I'm glad you are doing your research and keeping things open for yourself, are you going through a foreclosure? I have until June 1st to stay here. My birthday is next weekend, I kind of want to ride things out and see what happens that weekend. I don't think he is going to ask me, and maybe it would be for the best. It is really hard for me to walk the other way and think of us not being together. I know I love him, I live for the times that he makes me feel really good, but they are getting farther and fewer between. I think he is losing his patients with me as well. I know you haven't given much information up about your relationship, but I hope that its going in a better direction and that you are happy. You seem like a wonderful person, and you have helped me out a lot in just the few days we have been talking.
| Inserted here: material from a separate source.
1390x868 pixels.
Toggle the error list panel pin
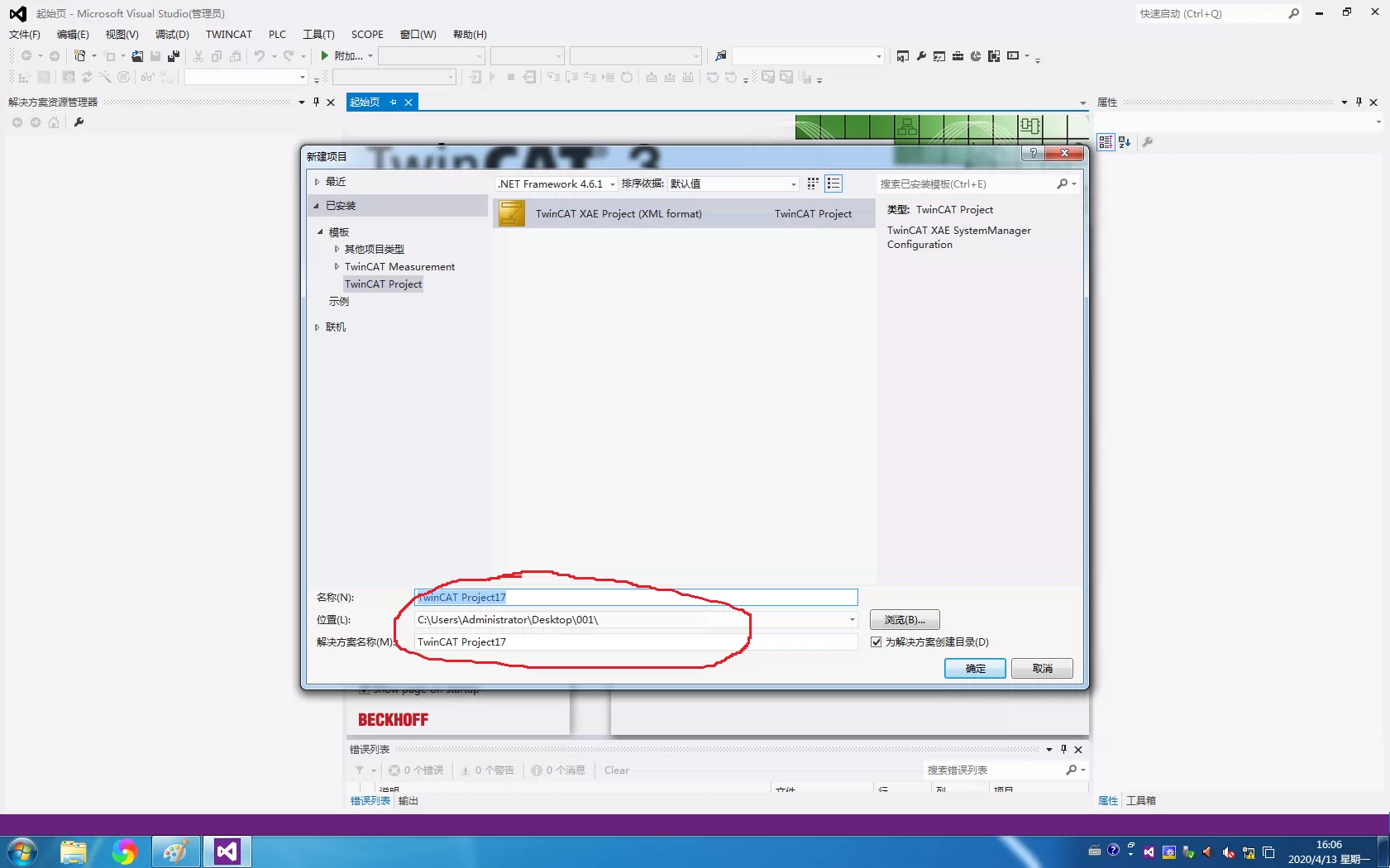1063,749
Thank you!
I know what you mean about meltdowns. I feel like he just drives me so crazy sometimes. Then on days like today when he hurts my feelings, he gets to just leave and I stay here. Today he is going to work and then golf, and then fish later tonight. How nice, and I stay here. I agree, I definitely need a job. Staying at home would just give him all the control he wants and I do need an outlet, I do need money just in case. This morning I told him I am sick of feeling this way. He said, "what are you going to do then, do you want to break up, well, hurry up and say it, I have to go." I said, things need to change. It almost felt like he wanted me to say the words, "yes, lets break up ." I feel like he makes me insecure, but then gets angry and frustrated when I need his reassurance. He tells me he loves me all of the time, but then he can be so mean.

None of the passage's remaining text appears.